Scabies: Refine your exam, avoid these diagnostic pitfalls
Nearly half of all infections are missed when first examined. Attentiveness to specific details, particularly in 3 common scenarios, can help ensure an accurate Dx.
VIDEO shows scabies mite in motion
PRACTICE RECOMMENDATIONS
› Consider scabies with any severe pruritic eruption. Conduct a thorough physical exam, preferably with a dermatoscope, for burrows in the webs and sides of fingers, proximal palm, and wrists. A
› Consider scabies in all patients—especially the immunocompromised—who have distal white or yellow thick, scaly, or crusted plaques. C
› Include scabies in the differential when patients present with smooth nodules of the genitals or pruritic smooth papules and plaques in other locations. A
Strength of recommendation (SOR)
A Good-quality patient-oriented evidence
B Inconsistent or limited-quality patient-oriented evidence
C Consensus, usual practice, opinion, disease-oriented evidence, case series
Pustular scabies is commonly seen in children and adolescents but can occur in all age groups. Patients may present with vesicular pustular lesions (FIGURE 4A and 4B).7 In some cases, topical corticosteroids have modified the classic clinical presentation into a pustular variant. However, scabies alone can cause pustular lesions.
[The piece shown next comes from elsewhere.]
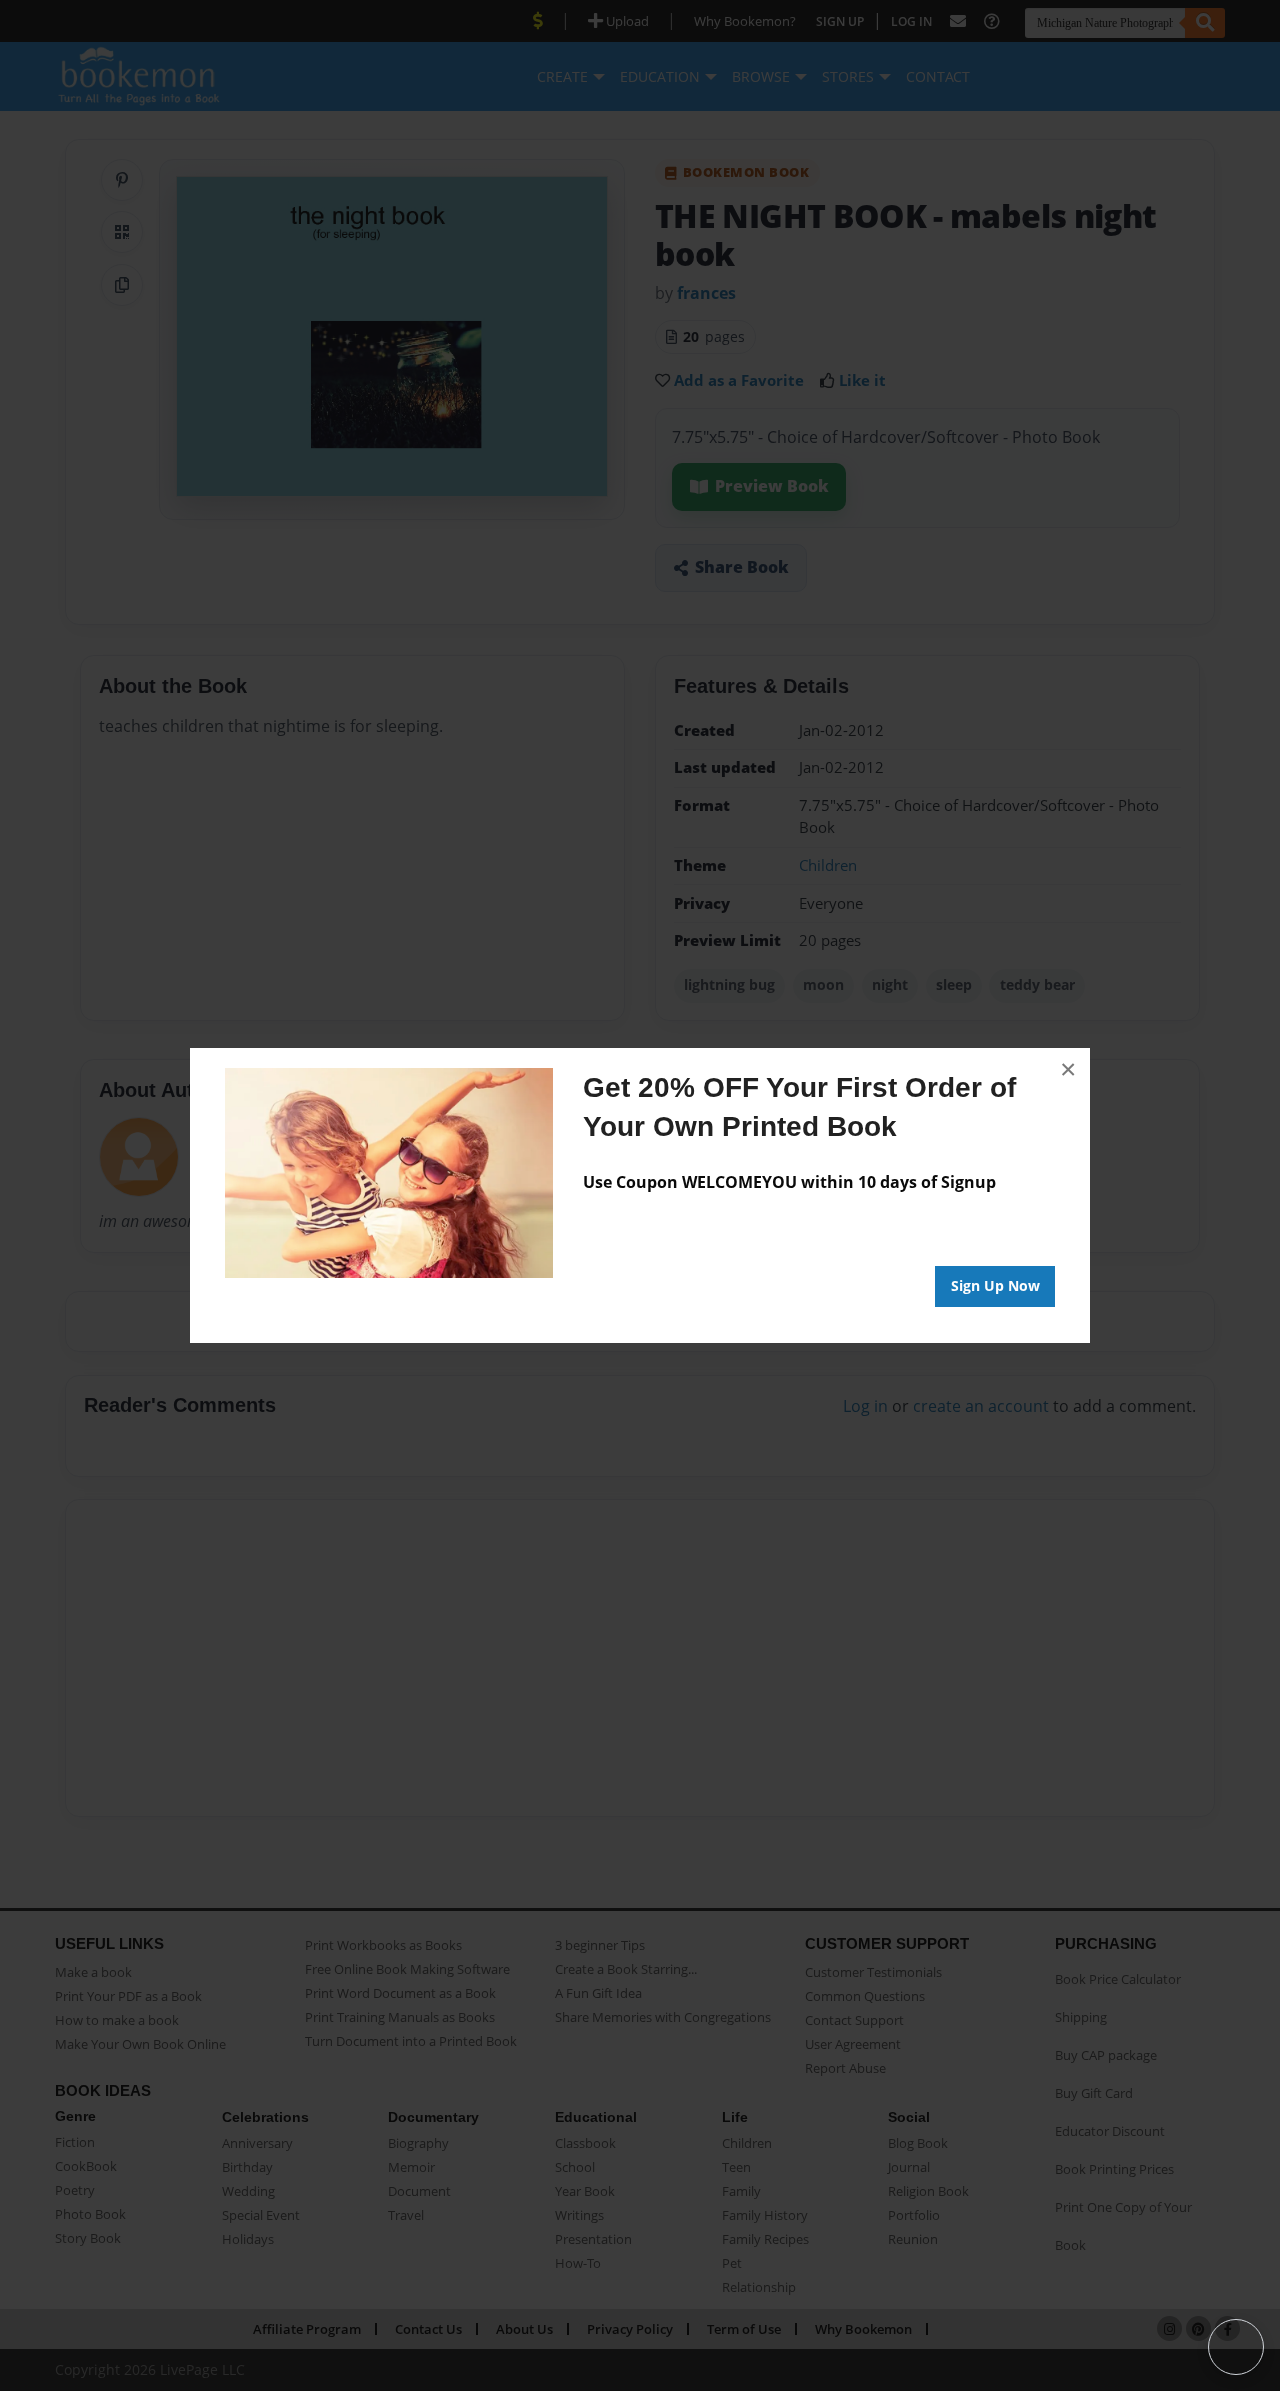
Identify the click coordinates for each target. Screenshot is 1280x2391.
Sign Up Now (995, 1285)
Vesiculobullous scabies (FIGURE 5A and 5B) is a clinical subtype that may be mistaken for pemphigus vulgaris9 or bullous pemphigoid10 because of its strikingly similar clinical presentation to those disorders.
Crusted scabies (Norwegian scabies) is a severe, disseminated form of scabies that commonly affects immunocompromised patients, although cases are also seen in immunocompetent hosts. Afflicted immunocompetent patients often have a history of diabetes mellitus, liver cirrhosis, malnutrition, or alcohol abuse.11 Patients present with a thick powdery or crusted white or yellow scale involving the feet or hands (FIGURE 6) that sometimes extends onto the limbs. Severe cases can involve wide body surfaces. One unusual presentation also included a desquamating rash without pruritus.12
Highly atypical cases
Atypical presentations include lesions that appear outside of the classic distribution areas of scabies, lesions with uncharacteristic morphology, cases with coinfections, and instances in which patients are immunocompromised.13 Examples include scabies of the scalp coexisting with seborrheic dermatitis or dermatomyositis,14 scabies mimicking mastocytoma,15,16 and scabies with coinfections of impetigo or eczema.17 These coinfections and clinical variations can be particularly challenging. Other reports of atypical scabies leading to misdiagnosis include a case of crusted scabies mimicking erythrodermic psoriasis18 and a case initially attributed to suppurative folliculitis and prurigo nodularis.19
Decisive diagnostic measures
Identifying the mite’s burrow on clinical exam is essential to making the diagnosis of scabies. Microscopic examinations of burrow scrapings remain the diagnostic gold standard. Frequently, nondermatologists perform skin scrapings of the pruritic papules of scabies instead of the burrows. These papules are a hypersensitivity reaction to the mites, and no scabetic mites will be found there. Burrows appear on exam as small, linear, serpiginous lines (FIGURE 7A and 7B).